Genome alignment
Last update on the 13th of November, 2017This task is about intraspecies alignment of three genomes. Major genome rearrangements are described.
File | Link |
---|---|
Hit table analysis | table.ods |
Genomes to choose
I chose Aeromonas hydrophila species as it was the first one to be discovered by me to exhibit genome-wide rearrangements between strains. More information about strains is presented in the table 1.
Strain | Accession | Genome length |
---|---|---|
GYK1 | CP016392.1 | 5Mb |
4AK4 | CP006579.1 | 4,5Mb |
AL09-71 | CP007566.1 | 5Mb |
Blast2seq on NCBI web-page was used to build identity maps and get hit tables. As homology is to be evaluated, megablast was used. To clean up identity map the length of initial word was set to 48. The identity maps for corresponding strains are in figs. 1-3.
As it is seen from fig. 3, GYK1 and AL09 genomes do not exhibit genome rearrangemnts: both chromosomes are circular and differing strands are stored in databank. However, 4AK4 vs GYK1 (and AL09) exhibit wide genome rearrangements, all of them are reversed regions. Mapping of those region seems unnecessary, as it is obvious from identity map. Map in fig. 2 looks like transposed map in fig. 1. Evidence is supported by the fact that 4AK4 lacks 0,5Mb comparing with the other strains. Sinthenic regions are stretched along the diagonals of map.

⁂

ACTION ITEM A –
Could you restate the paragraph in the genome alignment text that begins "Blast2seq on NCBI web-page" as a short list, keeping its main facts?
ACTION ITEM B –
What would come next in the genome alignment text? Continue it from its final sentence.

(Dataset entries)
⁂

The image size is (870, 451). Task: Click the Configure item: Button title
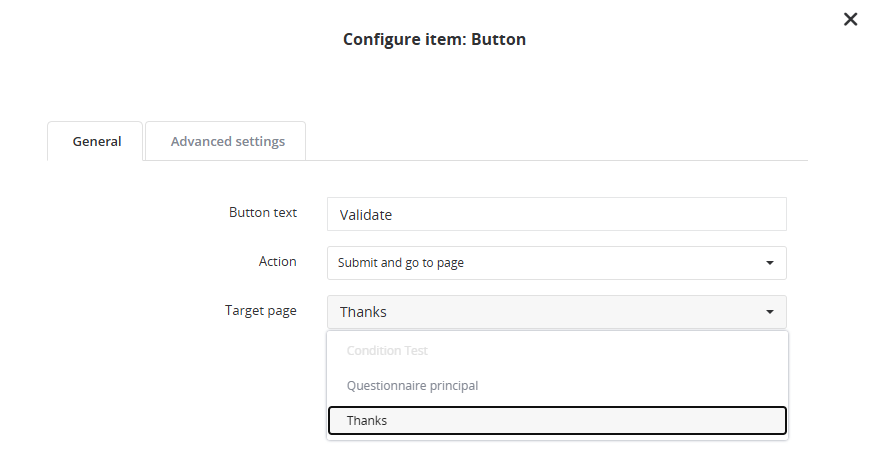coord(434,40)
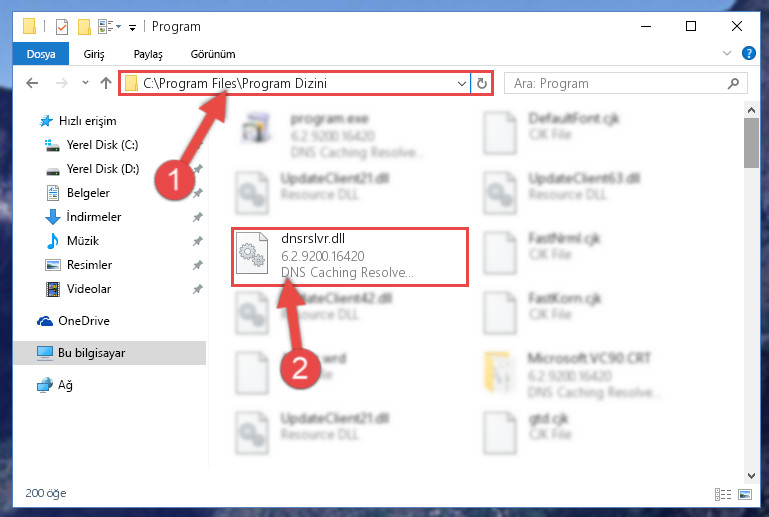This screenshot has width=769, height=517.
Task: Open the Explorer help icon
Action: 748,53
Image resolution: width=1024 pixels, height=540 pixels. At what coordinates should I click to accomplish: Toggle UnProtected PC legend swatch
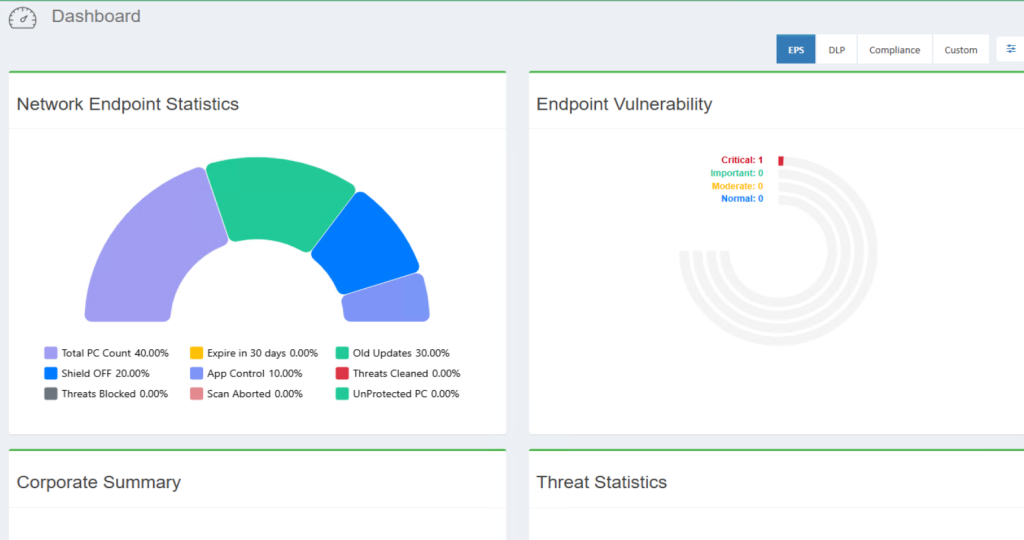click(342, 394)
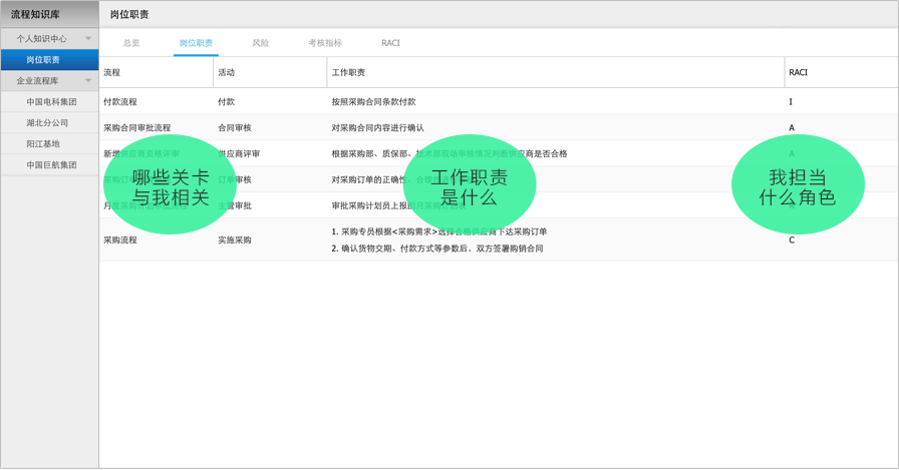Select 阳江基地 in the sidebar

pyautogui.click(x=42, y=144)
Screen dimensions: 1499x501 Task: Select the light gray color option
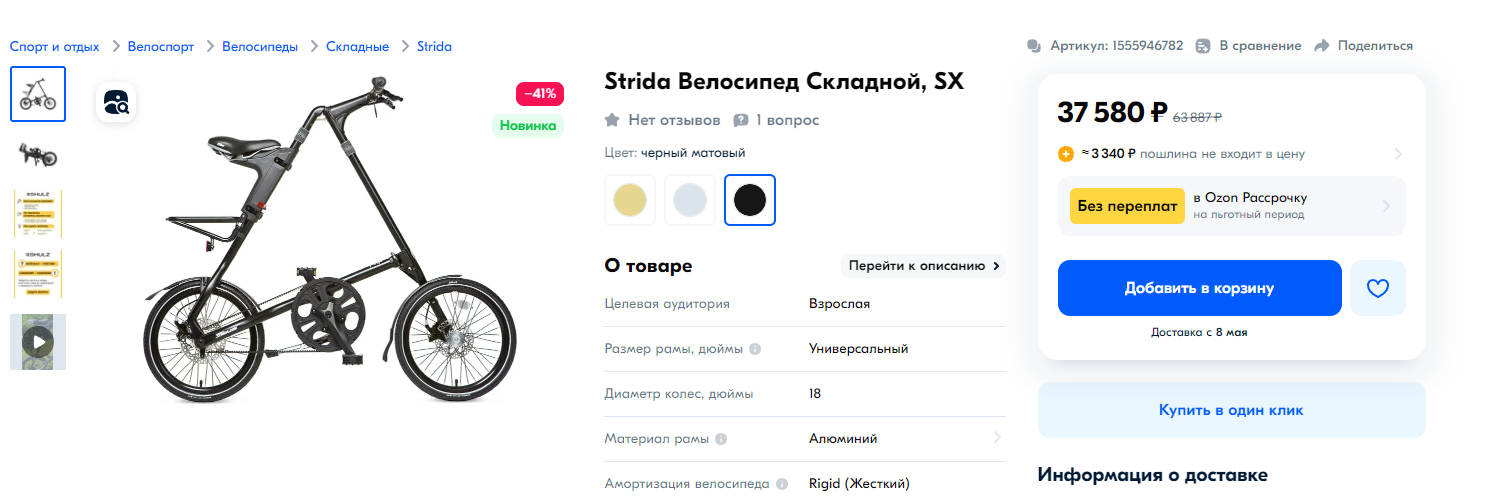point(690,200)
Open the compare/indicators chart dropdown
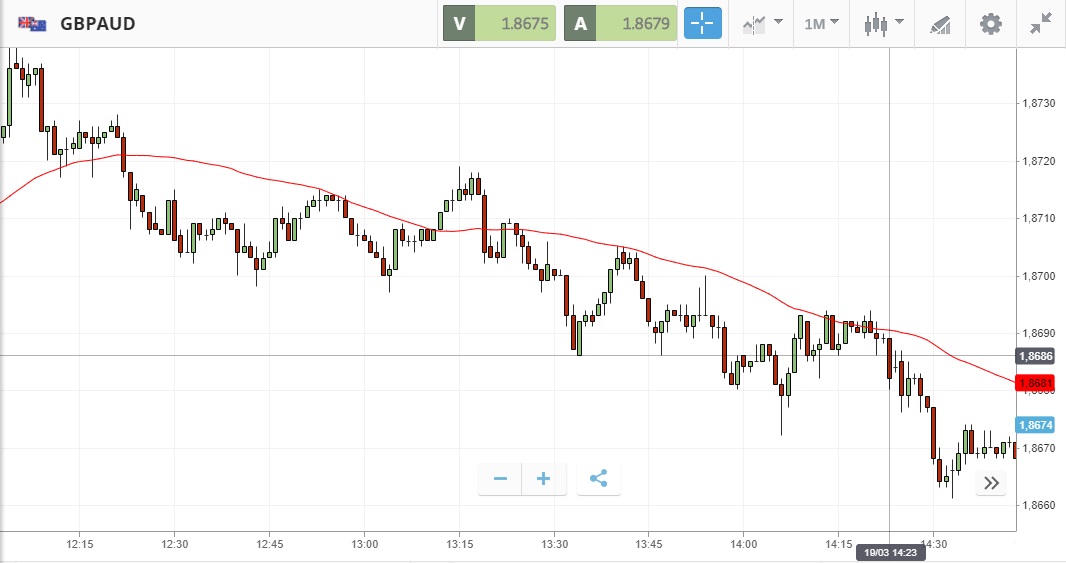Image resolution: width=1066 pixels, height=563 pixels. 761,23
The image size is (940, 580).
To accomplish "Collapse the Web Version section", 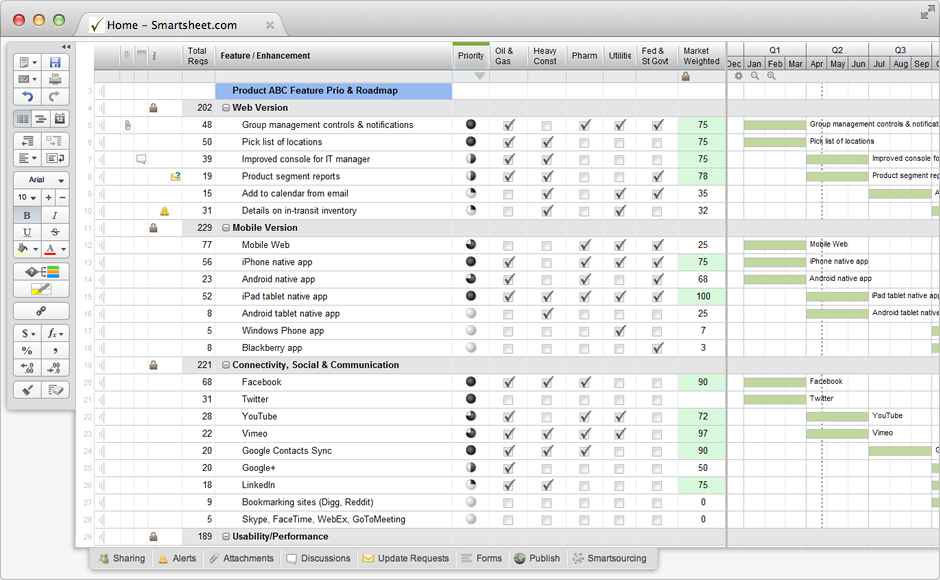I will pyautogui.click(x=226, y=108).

⁂

ANSWER SPACE A –
- Tool: Blast2seq on the NCBI web page, used to build identity maps and get hit tables.
- Algorithm: megablast, because homology was being evaluated.
- Setting: initial word length set to 48 to clean up the identity map.
- Results: identity maps for the strains are shown in figs. 1–3.

ANSWER SPACE B –
Homology definition
table.odsTo define homology properties, hit tables of 4AK4 vs GYK1 and 4AK4 vs AL09 was gone through spreadsheet software. GYK1 vs AL09 seems to be highly conservant so it is no need in comparing them.
Dots on identity map are local alignments. Stretched lines reflecting homological regions are sets of those alignments interleaved by non-similar regions. The longest alignment is of 20Kb, but homologous regions are ten-fold longer.
BLAST seeks for best local alignments. On the scale of bacteria genomes it is easy to catch short identical DNA segments on the base of probability. To clip these artifacts as well as short out-of-homology group alignments an algorithm was developed.
First, the distances between alignments are defined. Each alignment is a line in Genome1-0-Genome2 system and has start and end coordinates. The distance between two consequtive alignments in hit table is a distance between end of previous and start of next alignments. It is count in vector way.
The group of alignments is defined as homologous group if distances between
i and i+1, i and i+2, i and i+3 consequent alignments should be less than set value.
The max alignment is 20Kb, so distances are 20Kb, 60Kb and 80Kb, respectively.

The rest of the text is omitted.